**Entries provided:**
....
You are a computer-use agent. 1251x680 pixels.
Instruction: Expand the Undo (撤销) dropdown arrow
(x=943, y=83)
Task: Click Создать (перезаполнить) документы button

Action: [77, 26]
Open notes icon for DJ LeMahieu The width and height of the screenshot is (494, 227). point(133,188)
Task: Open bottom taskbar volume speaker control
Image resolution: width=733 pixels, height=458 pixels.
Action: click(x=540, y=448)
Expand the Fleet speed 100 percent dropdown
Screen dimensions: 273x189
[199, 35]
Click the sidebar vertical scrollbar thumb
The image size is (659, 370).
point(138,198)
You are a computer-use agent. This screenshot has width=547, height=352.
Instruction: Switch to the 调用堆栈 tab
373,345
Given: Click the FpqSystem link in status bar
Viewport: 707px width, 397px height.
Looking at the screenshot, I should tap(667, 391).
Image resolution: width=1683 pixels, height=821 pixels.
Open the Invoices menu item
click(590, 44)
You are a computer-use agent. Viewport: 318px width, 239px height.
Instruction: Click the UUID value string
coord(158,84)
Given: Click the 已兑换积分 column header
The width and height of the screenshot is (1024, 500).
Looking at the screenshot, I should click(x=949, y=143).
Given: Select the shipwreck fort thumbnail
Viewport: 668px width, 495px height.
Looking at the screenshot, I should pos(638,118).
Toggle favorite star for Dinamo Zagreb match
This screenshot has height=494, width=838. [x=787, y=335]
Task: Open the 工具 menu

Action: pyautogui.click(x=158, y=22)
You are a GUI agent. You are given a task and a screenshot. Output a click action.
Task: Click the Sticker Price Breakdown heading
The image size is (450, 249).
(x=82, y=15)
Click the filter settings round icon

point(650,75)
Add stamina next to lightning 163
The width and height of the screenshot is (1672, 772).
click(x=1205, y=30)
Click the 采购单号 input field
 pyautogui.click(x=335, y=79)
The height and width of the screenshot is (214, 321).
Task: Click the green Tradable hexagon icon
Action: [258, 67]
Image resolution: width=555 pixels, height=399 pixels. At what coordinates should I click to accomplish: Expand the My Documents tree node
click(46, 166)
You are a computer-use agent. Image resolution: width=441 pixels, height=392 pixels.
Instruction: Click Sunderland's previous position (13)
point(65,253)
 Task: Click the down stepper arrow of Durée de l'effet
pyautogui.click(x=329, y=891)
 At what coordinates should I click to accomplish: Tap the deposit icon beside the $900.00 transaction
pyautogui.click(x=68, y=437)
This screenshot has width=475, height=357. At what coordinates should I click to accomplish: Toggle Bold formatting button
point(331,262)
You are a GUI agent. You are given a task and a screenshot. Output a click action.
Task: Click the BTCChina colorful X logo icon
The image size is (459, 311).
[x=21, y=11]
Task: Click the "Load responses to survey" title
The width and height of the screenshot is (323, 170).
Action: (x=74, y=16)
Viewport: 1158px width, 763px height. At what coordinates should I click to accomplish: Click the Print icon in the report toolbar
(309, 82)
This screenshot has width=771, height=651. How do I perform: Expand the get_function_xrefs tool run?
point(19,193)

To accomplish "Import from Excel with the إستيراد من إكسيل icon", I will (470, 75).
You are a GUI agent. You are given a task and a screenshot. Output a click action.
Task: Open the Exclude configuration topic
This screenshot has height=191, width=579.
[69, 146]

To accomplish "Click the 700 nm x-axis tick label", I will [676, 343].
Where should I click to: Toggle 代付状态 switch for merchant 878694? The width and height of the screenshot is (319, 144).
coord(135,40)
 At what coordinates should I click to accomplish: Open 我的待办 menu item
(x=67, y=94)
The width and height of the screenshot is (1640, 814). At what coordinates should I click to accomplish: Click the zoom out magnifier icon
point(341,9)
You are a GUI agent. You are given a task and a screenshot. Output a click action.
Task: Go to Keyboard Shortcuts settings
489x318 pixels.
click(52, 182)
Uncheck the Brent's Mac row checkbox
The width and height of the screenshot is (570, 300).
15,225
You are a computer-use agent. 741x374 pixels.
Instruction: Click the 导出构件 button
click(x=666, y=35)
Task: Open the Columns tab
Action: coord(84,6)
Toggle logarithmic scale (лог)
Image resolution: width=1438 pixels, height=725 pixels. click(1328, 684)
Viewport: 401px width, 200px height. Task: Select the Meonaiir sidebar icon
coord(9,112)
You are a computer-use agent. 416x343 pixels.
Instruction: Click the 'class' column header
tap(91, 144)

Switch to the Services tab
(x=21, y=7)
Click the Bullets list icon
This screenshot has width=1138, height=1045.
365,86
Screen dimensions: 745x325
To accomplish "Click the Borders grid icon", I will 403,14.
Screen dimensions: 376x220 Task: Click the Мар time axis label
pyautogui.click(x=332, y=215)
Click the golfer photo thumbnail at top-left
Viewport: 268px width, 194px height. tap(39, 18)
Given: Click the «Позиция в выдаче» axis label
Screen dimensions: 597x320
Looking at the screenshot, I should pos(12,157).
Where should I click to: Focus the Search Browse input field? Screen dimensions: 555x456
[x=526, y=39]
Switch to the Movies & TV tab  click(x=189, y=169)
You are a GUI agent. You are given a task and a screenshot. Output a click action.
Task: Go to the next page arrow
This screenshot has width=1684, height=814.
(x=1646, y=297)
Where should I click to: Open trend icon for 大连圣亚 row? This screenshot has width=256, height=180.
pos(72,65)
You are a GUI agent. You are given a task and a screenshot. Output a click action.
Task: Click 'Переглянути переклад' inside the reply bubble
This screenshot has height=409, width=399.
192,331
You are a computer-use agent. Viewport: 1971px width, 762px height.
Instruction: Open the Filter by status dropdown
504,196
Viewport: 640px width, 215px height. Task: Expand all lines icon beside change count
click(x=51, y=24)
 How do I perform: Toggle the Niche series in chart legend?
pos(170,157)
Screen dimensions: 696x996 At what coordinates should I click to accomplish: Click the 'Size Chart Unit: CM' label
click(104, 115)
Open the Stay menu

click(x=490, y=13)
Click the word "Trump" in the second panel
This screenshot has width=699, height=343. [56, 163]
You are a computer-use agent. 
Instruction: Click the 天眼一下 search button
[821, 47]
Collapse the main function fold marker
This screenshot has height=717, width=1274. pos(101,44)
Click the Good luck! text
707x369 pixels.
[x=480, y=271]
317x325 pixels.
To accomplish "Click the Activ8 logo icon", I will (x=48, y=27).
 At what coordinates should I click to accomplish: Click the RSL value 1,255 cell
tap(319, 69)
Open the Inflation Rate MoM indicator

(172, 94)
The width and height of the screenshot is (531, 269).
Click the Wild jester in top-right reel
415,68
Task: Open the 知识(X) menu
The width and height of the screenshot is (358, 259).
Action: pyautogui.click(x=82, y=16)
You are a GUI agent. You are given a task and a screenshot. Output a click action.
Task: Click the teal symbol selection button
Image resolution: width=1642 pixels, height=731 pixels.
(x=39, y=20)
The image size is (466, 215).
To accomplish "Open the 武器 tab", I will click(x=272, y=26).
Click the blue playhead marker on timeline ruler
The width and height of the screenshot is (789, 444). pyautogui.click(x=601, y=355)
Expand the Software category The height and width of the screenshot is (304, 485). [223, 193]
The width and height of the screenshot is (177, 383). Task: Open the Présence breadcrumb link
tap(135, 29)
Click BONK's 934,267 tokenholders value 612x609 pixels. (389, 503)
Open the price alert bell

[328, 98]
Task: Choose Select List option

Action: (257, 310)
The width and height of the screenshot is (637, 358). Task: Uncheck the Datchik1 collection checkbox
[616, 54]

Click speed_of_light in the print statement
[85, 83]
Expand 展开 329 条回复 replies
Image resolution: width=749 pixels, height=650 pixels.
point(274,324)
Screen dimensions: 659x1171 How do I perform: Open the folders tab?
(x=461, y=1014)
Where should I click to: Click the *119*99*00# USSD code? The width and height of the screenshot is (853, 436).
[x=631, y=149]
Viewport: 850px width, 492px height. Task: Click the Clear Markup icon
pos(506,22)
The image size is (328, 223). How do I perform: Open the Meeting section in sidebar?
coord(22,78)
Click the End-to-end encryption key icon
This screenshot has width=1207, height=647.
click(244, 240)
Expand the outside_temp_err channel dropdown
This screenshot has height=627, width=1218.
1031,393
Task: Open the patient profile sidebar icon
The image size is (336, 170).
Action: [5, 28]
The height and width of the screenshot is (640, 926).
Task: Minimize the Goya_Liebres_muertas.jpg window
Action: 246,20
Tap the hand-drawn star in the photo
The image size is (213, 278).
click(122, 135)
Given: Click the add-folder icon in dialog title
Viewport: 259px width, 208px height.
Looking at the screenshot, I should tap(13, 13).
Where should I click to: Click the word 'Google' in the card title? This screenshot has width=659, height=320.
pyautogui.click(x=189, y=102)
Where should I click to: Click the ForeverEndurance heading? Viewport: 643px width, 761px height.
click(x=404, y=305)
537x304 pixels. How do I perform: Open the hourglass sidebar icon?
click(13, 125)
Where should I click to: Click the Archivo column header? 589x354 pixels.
....
**Work instruction:** Copy each line of the entries in which the string "logo" is found.

**Result of the exercise:**
Task: Click the BTCChina colorful X logo icon
To accomplish "Click the Activ8 logo icon", I will (x=48, y=27).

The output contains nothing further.